Дрофа всюду предпочитает те местности, в которых занимаются хлебопашеством. Радде встречал ее, например, в тех местах, в которых резче всего проявлялся степной характер Средней Азии, гораздо реже, чем в Нижнеудинских и Баргузинских степях и в долине реки Селенги, хотя здесь местность холмистая или гористая. Но встречал именно потому, что и в тех, и в этих степях большое пространство земли засеяно хлебом. В Греции дрофа принадлежит к числу оседлых птиц всех равнин. В Испании она оживляет обширные плодоносные пространства обеих Кастилии, Ла Манчи, Эстремадуры и Нижней Андалузии. На островах Средиземного моря встречается только изредка.
В России и в Средней Азии дрофа перелетная или, по крайней мере, кочевая птица. Она появляется здесь в известное время весной и остается на месте своего гнездовья только до августа, предпринимает, стало быть, ограниченное путешествие. Вальтер видал ее в Туркмении только как пролетную птицу, но слышал, что зимой там встречаются стаи дроф, по крайней мере, те, которые располагаются здесь на временный отдых во время своего пролета.
Дрофа избегает лесистых местностей, потому что она за каждым кустом видит засаду. Точно так же избегает близости жилищ. Кюльц рассказывает, что в Евпатории, во время продолжительного холода, он видел стаи дроф, пролетавшие так низко над городом, что каждый, по своему желанию, мог стрелять их из ворот своего дома.
Походка дрофы медленная и размеренная, придающая птице известную сановитость; но, в случае необходимости, она может бежать так быстро, что ее с трудом настигает даже собака. Перед взлетом она делает разбег в два-три маленьких прыжка, и затем уже поднимается на воздух, хотя не очень быстро, но без всякого усилия. Летит она, рассекая воздух медленными взмахами крыльев, но, когда достигнет известной высоты, устремляется так быстро, что охотник, желающий убить ее из винтовки, должен быть очень в себе уверен. Науман полагает, что ворона должна напрягать усилия, чтобы лететь наравне с дрофой; мне же лично никогда не случалось видеть, чтобы она летела так быстро.

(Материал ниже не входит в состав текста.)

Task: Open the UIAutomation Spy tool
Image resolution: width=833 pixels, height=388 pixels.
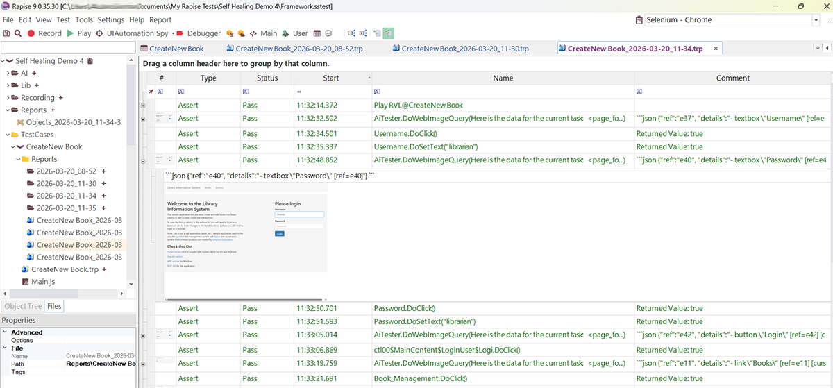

При полете дрофа вытягивает шею и ноги, а тяжелая грудь ее несколько свешивается вниз; поэтому ее можно узнать еще издали. Когда целая стая дроф поднимается одновременно, то каждая птица держится на известном расстоянии от другой, как будто из страха задеть друг друга своими крыльями.
Голос дрофы, который она подает во всякое время, трудно выразить слогами; это тихое и своеобразное трещание, слышное только на самом близком расстоянии от птицы. В брачную пору Науман изредка слышал низкий глухой звук, будто в горле что-то бурлит, и сравнивает его со звуками "ху-ху-ху" домашнего голубя-самца.
Согнанная с гнезда наседка издает, по Эберле, жалобное "цюу-цюуу".
Дрофа (Otis tarda)
Опыт доказывает, что из всех внешних чувств у дрофы зрение самое развитое. От ее зоркого глаза ничто не укроется. "Дрофа уже издали, - говорит Науман, - усматривает грозящую опасность, в особенности, когда она представляется в виде подозрительной личности; охотник, надеющийся застать врасплох эту птицу, обыкновенно заблуждается, думая, что он настолько отдален от нее, что не может быть замечен. Напрасно он надеется, добравшись до холма или бугорка, под этим прикрытием приблизиться к птицам на расстояние выстрела.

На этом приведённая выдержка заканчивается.